4 These restrictions
and intense surveillance have resulted in the popularity of drawing
up marriage contracts ("paper marriages") for the purpose
of obtaining accommodation and avoiding difficulties with police.
5 Paulla Ebron
found a similar dynamic at work in the Gambia where the tourism
industry gained international notoriety due to the prevalence of
European female travelers seeking young male Gambians for sexual
relationships. "When powerful Northern women are thought to
be stalking junior Southern men, a disturbing gender inversion has
occurred. Gambian men are feminized. National honor and masculinity
are jeopardized." Paulla Ebron, "Traffic in Men,"

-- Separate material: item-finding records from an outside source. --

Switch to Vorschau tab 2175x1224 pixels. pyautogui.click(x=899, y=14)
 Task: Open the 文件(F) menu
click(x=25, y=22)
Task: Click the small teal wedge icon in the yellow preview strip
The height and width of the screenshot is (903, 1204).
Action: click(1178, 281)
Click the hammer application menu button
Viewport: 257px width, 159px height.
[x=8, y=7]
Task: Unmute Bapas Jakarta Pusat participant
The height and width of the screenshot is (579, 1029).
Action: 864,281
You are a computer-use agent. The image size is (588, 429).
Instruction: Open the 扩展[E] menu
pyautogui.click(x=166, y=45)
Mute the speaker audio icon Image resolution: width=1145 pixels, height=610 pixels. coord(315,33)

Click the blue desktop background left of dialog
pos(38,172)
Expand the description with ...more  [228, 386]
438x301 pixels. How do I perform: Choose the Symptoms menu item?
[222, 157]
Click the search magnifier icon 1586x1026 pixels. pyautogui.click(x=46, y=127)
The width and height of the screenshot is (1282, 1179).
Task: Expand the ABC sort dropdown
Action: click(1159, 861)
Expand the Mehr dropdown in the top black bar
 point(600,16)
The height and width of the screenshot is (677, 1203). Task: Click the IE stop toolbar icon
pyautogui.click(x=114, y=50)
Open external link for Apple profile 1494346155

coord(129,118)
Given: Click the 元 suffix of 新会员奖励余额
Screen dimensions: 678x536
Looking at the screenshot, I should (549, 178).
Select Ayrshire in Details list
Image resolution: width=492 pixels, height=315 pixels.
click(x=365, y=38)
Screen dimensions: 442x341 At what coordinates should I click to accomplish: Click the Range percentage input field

Gendered Encounters: Challenging Cultural Boundaries and Social
Hierarchies in Africa, ed. Maria Grosz-Ngate and Omari Kokole
(New York: Routledge, 1997), p. 227.
6 Karim el-Gawhary,
"Sex Tourism in Cairo," Middle East Report 195
(September -- October 1995): 26.
7 For example
Malcolm Crick found that in Kandy, Sri Lanka the young (usually
teenage) informal guides (referred to as "touts") who
worked the streets in the hopes of securing temporary employment,
were identified as the biggest hindrance to the development of tourism
by both state authorities and larger business owners, and were regularly
arrested and detained under the premise of a vagrancy ordinance.
In quite a few sites of international tourism, social scientists
have noted the prevalence of "bumpsters" or "professional
friends" who utilize a range of informal methods of instigating
interactions and exchanges with tourists in the face of their marginalization
and exclusion from the formal tourism industry.